Una considerazione amara e una precisazione storica.

Non è davvero accettabile che qualsiasi tentativo di analisi della situazione ucraina non ridotto alla condanna della Russia di Putin e alla perentoria affermazione della indisponibilità dello stesso presidente russo a trattare venga bollato come filorusso e antiamericano.

I pro non ci sono. Giorno dopo giorno vediamo sempre meglio come la guerra in Ucraina non sia che distruzione di vite, di famiglie, di ambiente, di socialità, di umanità, di intelligenza. Come tutte le guerre. Ma questa di più. Che senso ha mandare armi sempre più potenti i combattenti dell’Ucraina perché ammazzino, si facciano ammazzare, e facciano ammazzare la popolazione civile, vera vittima di tutte le guerre moderne, e poi pagare a Putin gas, petrolio, carbone, fertilizzanti e tante altre cose di cui non sappiamo fare a meno, continuando così a finanziare e rafforzare la sua guerra di aggressione?

E' difficile trovare altri momenti nella storia del dopoguerra in cui, durante un conflitto, non ci fossero sedi in cui tentare almeno un negoziato di pace che si apra con una tregua.

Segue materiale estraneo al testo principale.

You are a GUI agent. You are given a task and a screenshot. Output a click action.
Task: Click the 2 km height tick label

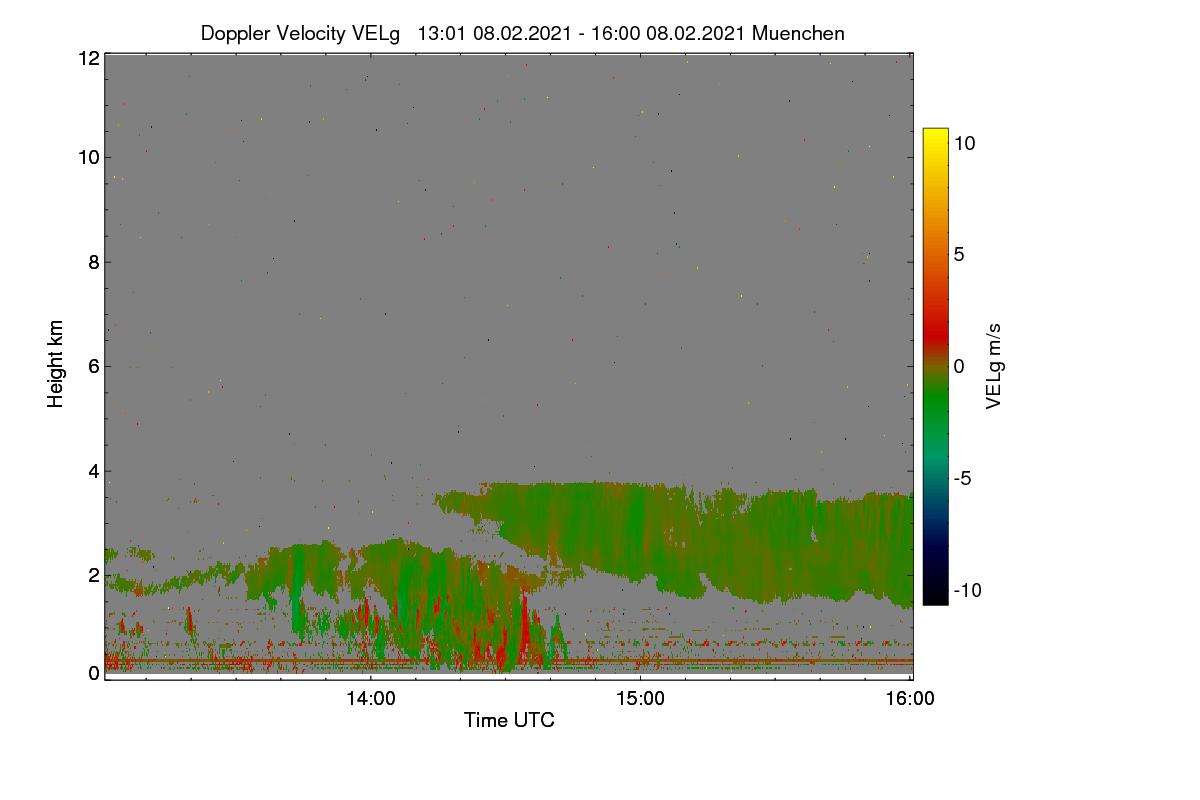point(93,574)
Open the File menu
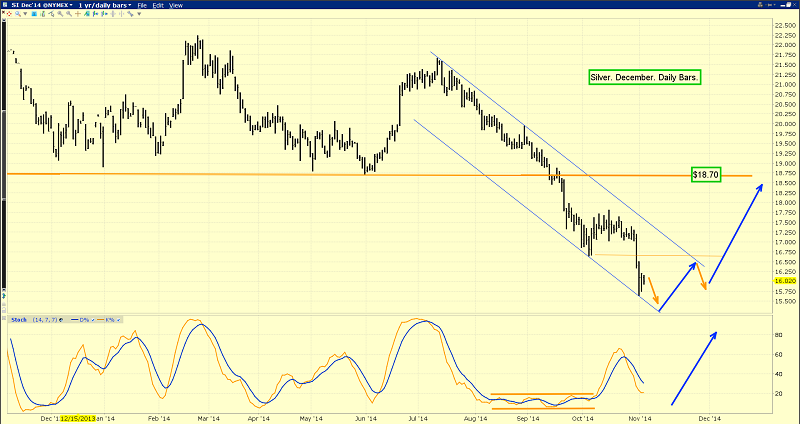The width and height of the screenshot is (800, 424). [x=143, y=5]
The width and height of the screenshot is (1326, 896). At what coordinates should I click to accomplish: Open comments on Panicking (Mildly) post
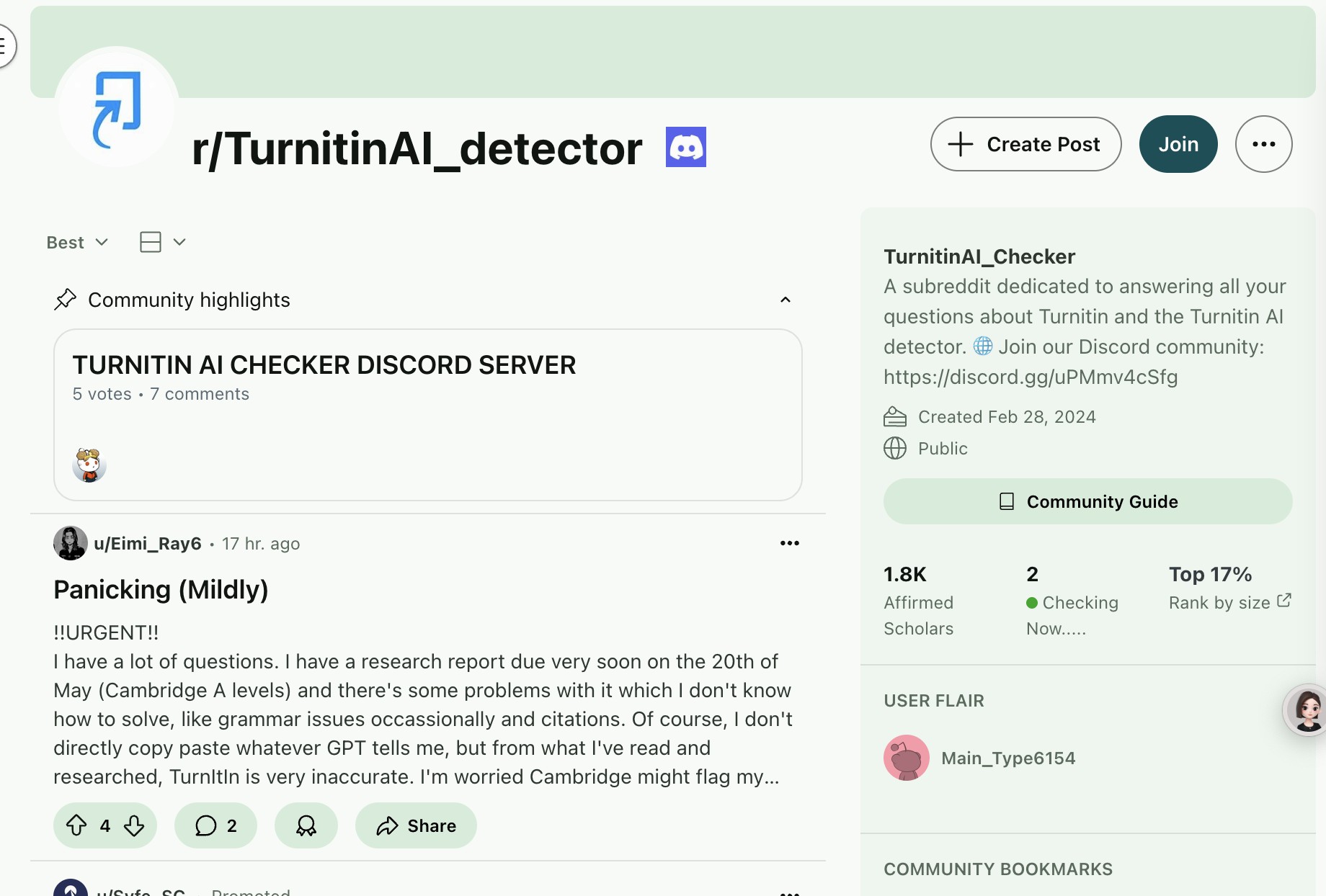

Nel giro di poche settimane sono spariti tutti gli spazi possibili, cancellati dalla sempre più consolidata certezza che la guerra in Ucraina non possa terminare senza una decisa sconfitta di uno dei contendenti. Non hanno più voce in capitolo le Nazioni Unite, paralizzate dai veti in Consiglio di sicurezza, non ha più alcun ruolo di mediazione l'Unione europea che di fatto si è qualificata come soggetto cobelligerante a fianco dell'Ucraina, non intende, e neppure potrebbe agire la Cina, per la sua sostanziale vicinanza alla Russia e la Santa Sede è stata di fatto messa nell'impossibilità di mediare dalla freddezza dell'Ucraina e dalla posizione filoputiniana della Chiesa ortodossa.

Mentre scrivo, ricordo l'angoscia che mi assalì quando ci fu la crisi dei missili di Cuba del 1962. Ero ricoverato a New York, in ospedale, e il mio amico Stanley Plastrick mi aggiornava quotidianamente, dicendomi giorno dopo giorno che New York rischiava di essere rasa al suolo da una bomba atomica. Poi si arrivò a un compromesso e Krusciov ritirò i missili. Oggi, in modo diverso, vedo che siamo prossimi all'orlo del precipizio e nell'incertezza più completa circa il domani.